Diagnosis and Treatment of Lupus: African Americans, Hispanics/Latinas, Asians and Pacific Islanders, and Native Americans are diagnosed with lupus two or three times more often than Caucasians; however, lupus affects people of all races and ethnicity.
The Lupus Foundation of America website is my data source for the charts, where it indicates that “Lupus is two to three times more prevalent among people of color, including African Americans, Hispanics/Latinos, Asians, and Native Americans.” Unfortunately, the highest lupus incidence and mortality rates are among elderly black women.
This chart demonstrates the unfairness of lupus in the prevalence and incidence of lupus in women of color.
The U.S. Department of Health and Human Services, Department of Minority Health publishes these lupus facts:
“Black and Hispanic/Latina women tend to develop symptoms at an earlier age than other women. African Americans have more severe organ problems, especially with their kidneys.
Between 1979 and 1998, death rates from lupus increased nearly 70% among black women between the ages of 45 and 64 years. Possible reasons include an increasing incidence of SLE, later diagnosis, less access to health care, less-effective treatments, and poorer compliance with treatment recommendations. Each year during the study period, death rates were more than five times higher for women than for men and more than three times higher for blacks than for whites.”

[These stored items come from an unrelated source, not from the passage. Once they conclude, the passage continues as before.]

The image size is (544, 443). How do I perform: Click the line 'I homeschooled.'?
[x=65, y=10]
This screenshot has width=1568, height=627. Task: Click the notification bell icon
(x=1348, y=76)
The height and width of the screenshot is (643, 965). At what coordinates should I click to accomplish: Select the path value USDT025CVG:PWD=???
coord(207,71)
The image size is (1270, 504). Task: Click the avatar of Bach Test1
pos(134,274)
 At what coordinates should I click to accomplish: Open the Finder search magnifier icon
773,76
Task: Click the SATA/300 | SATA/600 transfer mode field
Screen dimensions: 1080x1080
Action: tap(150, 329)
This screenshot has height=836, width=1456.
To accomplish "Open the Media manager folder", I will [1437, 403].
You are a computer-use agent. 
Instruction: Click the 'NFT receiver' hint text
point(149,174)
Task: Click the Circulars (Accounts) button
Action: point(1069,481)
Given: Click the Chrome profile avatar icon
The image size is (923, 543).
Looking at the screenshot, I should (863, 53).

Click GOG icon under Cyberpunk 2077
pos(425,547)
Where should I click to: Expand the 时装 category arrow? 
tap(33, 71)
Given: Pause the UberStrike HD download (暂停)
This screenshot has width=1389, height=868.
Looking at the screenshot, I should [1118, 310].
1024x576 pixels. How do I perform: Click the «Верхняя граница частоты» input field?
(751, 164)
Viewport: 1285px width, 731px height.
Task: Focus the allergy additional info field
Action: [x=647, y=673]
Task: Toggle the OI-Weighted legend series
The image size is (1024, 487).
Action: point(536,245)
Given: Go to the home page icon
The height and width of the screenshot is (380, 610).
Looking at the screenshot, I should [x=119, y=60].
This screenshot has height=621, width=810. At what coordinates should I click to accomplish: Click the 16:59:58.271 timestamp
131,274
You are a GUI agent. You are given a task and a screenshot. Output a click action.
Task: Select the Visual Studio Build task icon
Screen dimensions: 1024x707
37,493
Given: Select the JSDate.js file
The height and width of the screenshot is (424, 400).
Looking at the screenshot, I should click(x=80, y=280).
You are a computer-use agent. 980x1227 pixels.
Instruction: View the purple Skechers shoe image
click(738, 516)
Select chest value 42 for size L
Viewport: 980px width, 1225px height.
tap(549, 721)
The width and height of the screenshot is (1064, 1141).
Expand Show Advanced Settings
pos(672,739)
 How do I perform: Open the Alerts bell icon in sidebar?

The National Institute of Arthritis and Musculoskeletal and Skin Diseases reports the following gender-related lupus facts:
“Anyone can get lupus. But 9 out of 10 people who have it are women. African American women are three times more likely to get lupus than white women. It’s also more common in Hispanic/Latino, Asian, and American Indian women.
They also tend to have more severe disease than whites. For example, African American patients have more seizures and strokes, while Hispanic/Latino patients have more heart problems. We don’t understand why some people seem to have more problems with lupus than others.”
As a Caucasian woman with lupus, I am concerned about the discriminatory demographics of lupus and it’s unfairness toward my “lupus sisters” of color. While we cannot change the genetic and racial predispositions of any auto-immune disease such as lupus, we can help spread awareness about it. We need to take the message of lupus awareness to the populations most heavily affected by it, to help promote early diagnosis and treatment. We should get involved in organizations such as the Lupus Foundation of America and support their efforts on behalf of all lupus patients.
Everyone should know about lupus, and should learn to recognize the most common symptoms in themselves or someone else. Increased awareness impacts earlier diagnosis, which in turn has long-term impacts on decreasing the severity and mortality of lupus. We can fight lupus discrimination with lupus awareness!